** START Supplied material **

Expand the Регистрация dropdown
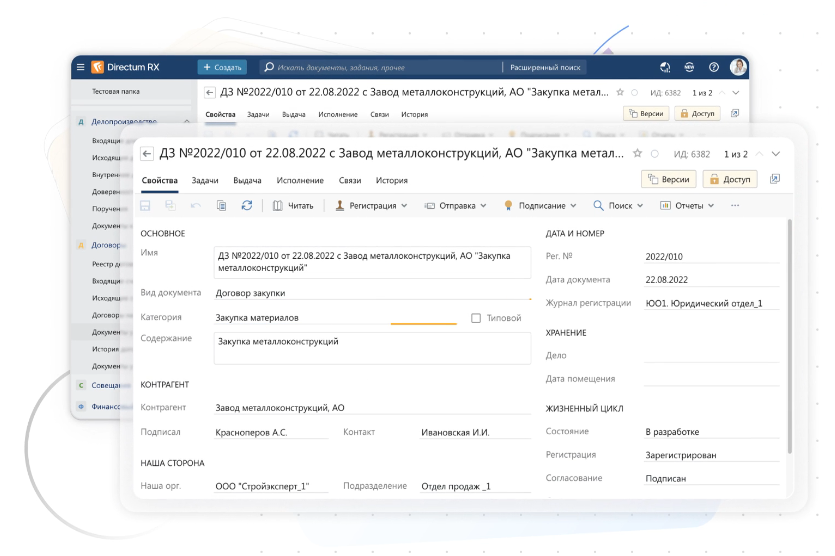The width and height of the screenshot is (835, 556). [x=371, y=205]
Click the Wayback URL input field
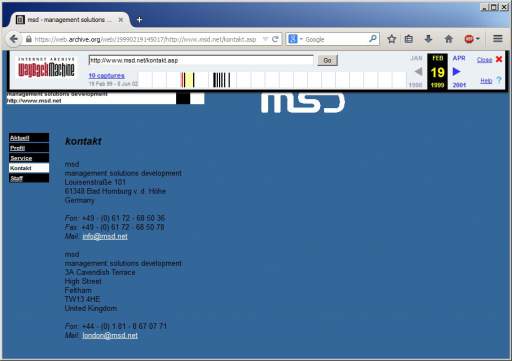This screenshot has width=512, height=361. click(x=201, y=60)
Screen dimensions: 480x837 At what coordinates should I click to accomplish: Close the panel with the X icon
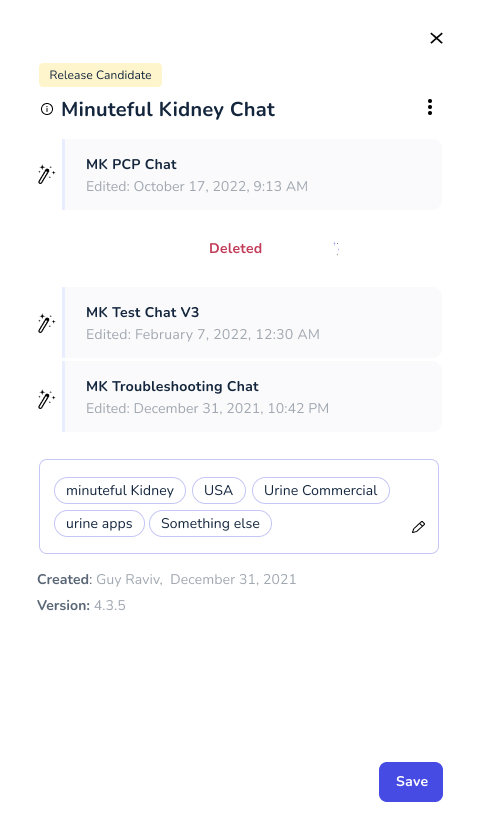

** END Supplied material **

> [Do this] Starting at the top of the listing and going on through the line with "This screenshot has", repeat those lines with "input field" changed to "text box" and nothing else altered, leaving out the pictures.

> [Solution to this task]
Expand the Регистрация dropdown
The width and height of the screenshot is (835, 556). [x=371, y=205]
Click the Wayback URL text box
This screenshot has width=512, height=361. click(x=201, y=60)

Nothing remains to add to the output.